The built environment has a vast impact on natural environment, human health, and the economy. In the U.S., buildings account for 39% of total energy use and 12% of total water consumption. Green building describes a set of policies and practices to ensure buildings are built and used in ways that are as environmental responsible and resource-efficient as possible from construction to demolition. It is a holistic concept that starts with the understanding that the built environment can have profound effects, both positive and negative, on the natural environment, as well as the people who inhabit buildings every day. Green building is an effort to amplify the positive and mitigate the negative of these effects throughout the entire life cycle of a building.

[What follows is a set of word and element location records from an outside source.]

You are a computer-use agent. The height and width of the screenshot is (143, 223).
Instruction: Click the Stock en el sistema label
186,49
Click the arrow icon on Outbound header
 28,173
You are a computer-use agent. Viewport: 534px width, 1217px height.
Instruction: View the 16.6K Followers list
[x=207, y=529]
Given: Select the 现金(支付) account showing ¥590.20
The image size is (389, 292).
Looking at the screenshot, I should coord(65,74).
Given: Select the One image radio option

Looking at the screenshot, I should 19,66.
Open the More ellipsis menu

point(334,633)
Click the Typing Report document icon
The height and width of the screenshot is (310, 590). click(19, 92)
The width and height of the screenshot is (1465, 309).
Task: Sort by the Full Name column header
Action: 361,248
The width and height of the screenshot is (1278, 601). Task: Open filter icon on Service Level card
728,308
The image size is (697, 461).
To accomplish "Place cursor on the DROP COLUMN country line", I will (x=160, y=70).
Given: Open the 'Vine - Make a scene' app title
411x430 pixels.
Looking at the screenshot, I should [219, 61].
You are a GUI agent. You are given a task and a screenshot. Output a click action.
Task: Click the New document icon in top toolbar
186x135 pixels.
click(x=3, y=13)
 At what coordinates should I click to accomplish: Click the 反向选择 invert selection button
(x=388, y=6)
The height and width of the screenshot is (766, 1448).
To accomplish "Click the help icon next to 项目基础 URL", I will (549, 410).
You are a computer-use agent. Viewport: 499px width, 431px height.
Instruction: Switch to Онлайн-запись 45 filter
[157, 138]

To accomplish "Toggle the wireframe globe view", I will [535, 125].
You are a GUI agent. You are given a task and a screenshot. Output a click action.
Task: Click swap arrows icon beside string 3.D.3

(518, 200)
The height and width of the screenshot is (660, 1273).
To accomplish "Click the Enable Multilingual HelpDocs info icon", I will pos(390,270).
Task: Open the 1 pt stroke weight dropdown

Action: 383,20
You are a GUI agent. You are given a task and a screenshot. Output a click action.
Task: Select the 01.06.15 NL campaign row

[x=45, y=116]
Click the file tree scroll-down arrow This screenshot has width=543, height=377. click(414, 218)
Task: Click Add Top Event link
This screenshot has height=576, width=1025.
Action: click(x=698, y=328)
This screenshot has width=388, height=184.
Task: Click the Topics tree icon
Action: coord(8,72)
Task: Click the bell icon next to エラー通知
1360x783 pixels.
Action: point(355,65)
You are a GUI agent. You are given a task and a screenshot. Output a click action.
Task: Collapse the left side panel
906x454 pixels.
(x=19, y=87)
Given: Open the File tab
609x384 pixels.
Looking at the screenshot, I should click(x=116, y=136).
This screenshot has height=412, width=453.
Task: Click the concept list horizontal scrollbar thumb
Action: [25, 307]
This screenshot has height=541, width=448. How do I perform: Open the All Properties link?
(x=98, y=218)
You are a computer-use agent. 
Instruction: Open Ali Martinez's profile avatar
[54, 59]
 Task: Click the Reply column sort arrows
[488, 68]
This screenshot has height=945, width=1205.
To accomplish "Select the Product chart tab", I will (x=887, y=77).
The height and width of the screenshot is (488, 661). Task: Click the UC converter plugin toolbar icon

While there are many different definitions of green building out there, it is generally accepted as the planning, design, construction, and operations of buildings with several central, foremost considerations: energy use, water use, indoor environmental quality, material section and the building’s effects on its site.
USGBC, LEED, and GBI
Two of the most commonly used green building rating systems in the U.S are the U.S Greening Building Council’s (USGBC) Leadership in Energy and Environmental Design (LEED) and the Green Building Initiative’s (GBI) Green Globes. LEED acts as a framework for decision-making for project teams in all of these areas, rewarding best practices and innovation and recognizing exemplary building projects with different levels of LEED certification.
Green building existed before LEED even before USGBC was established in 1993. Some practices, such as using local and renewable materials or passive solar design, date back millennia. The Anasazi in the Southwest built entire villages so that all the homes received solar heat in the winter. The contemporary green building movement arose out of the need and desire for more energy efficient and environmentally friendly building practices.
The oil price increases of the 1970s spurred significant research and activity to improve energy efficiency and find renewable energy sources. This combined with the environmental movement of the 1960s and 1970s led to the earliest experiments with contemporary green buildings. Many great green buildings ideas were being circulated and used prior to LEED’s development in the mid to late 1990s, but there was no central mechanism for codifying them or ensuring their effective implementation.
Today, a LEED plaque is a universal mark of distinction, signifying that the building was constructed or is being operated to be healthy, high-performing and resource efficient. More than 60,000 commercial projects worldwide are participating in LEED, with 1.7 million square feet certifying every day. LEED has also spawned an entire green building industry, expected to be worth up to $248 billion in the U.S. by 2016. So far more than 100,000 housing units were certified by the LEED for Homes program.